Importantly, our registry study is limited by the problems common to studying rare diseases. Most significantly, the majority of data were obtained through medical history and provided medical records as patients contacting us were widely dispersed across four continents, North and South America, Europe, and Australia. Understandably, data ascertainment was neither uniform nor systematic given the different information available in each case. Geographic constraints meant that in the majority of cases, we relied on direct communication with patients and physicians and provided medical records, which were often incomplete. Travel funds to fly subjects to our site were not available; thus, only 17 subjects were able to travel to our site for direct in-person evaluations. In most cases, echocardiogram and the few cardiac magnetic resonance imaging files were unavailable for our review and are not reported in this study.
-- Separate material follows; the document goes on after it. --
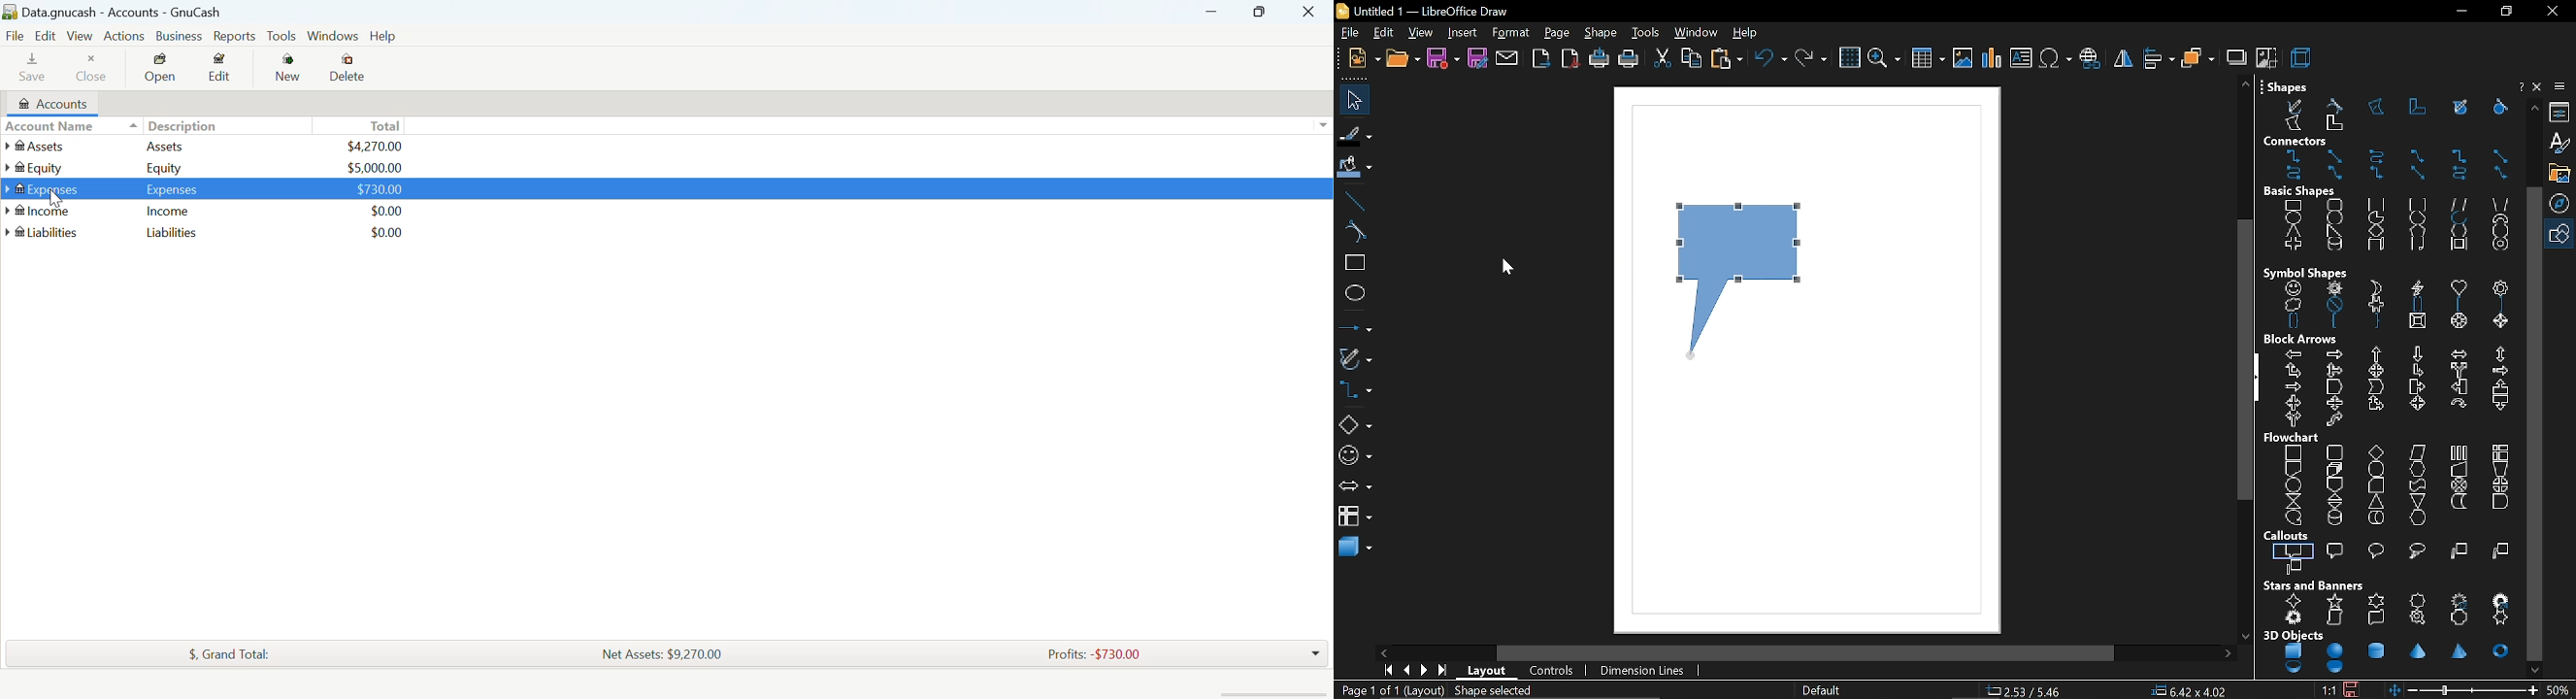  Describe the element at coordinates (2380, 156) in the screenshot. I see `curved connector ends with arrow` at that location.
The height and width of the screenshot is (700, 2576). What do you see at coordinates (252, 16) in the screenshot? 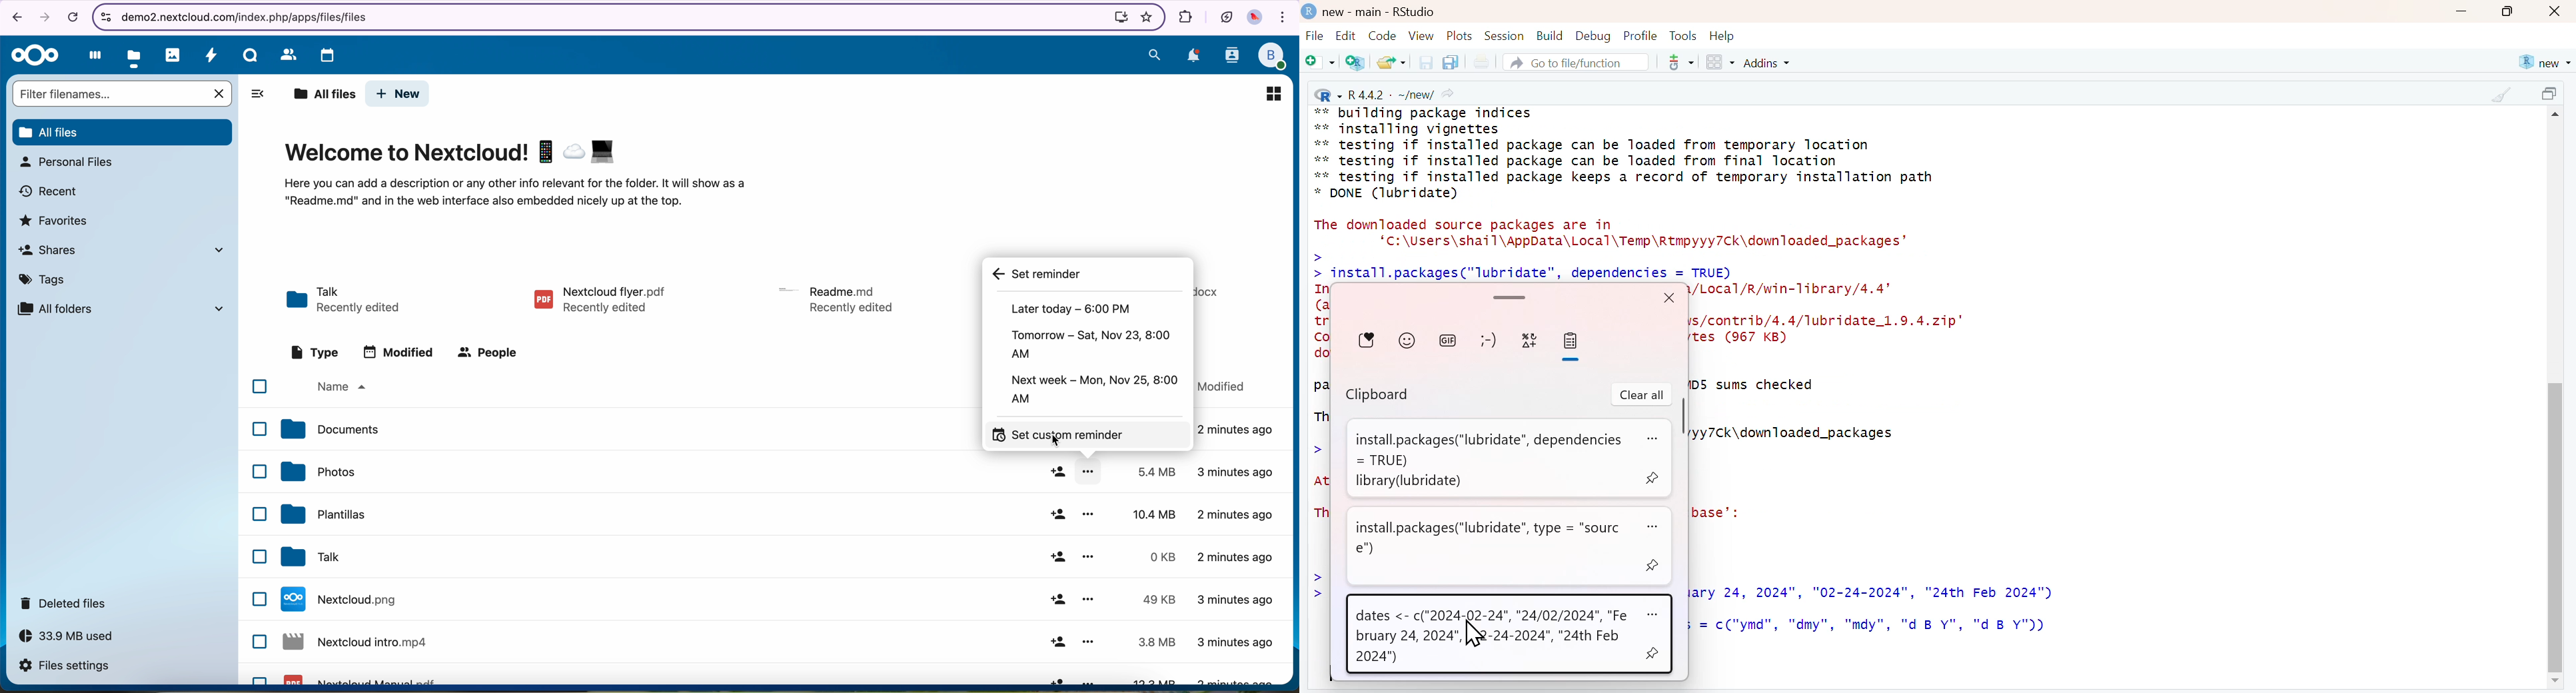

Understandably, the majority of our data comes from English-speaking patients, and we cannot exclude the possibility that the prevalence of Danon disease differs in other geographic and ethnic groups. Our data represent a step to understand and characterize the phenotype of this rare condition whose prevalence is as yet unknown. We suspect that given the unfamiliarity of Danon disease to the majority of health care providers, a substantial number of patients remain undiagnosed.

Our survival estimates are based on living patients and family history data, which included deceased relatives, some of whom died before a formal diagnosis of Danon disease was reached. Enhancements in cardiac treatment, transplant, and defibrillator therapy have likely improved overall outcomes in Danon disease, which could mean that survival chances today may be more favorable than our estimates herein, which included data from distantly deceased family members. The ability to diagnose Danon disease with modern molecular methods along with reports of the severity of the phenotype herein and by others should further encourage physicians to consider definitive transplant therapy in confirmed cases.8 As molecular genetic testing panels for unexplained cardiomyopathy are increasingly used, the number of known Danon cases will expand permitting future studies to address how the various medical and surgical interventions alter the natural history of Danon disease in men and women.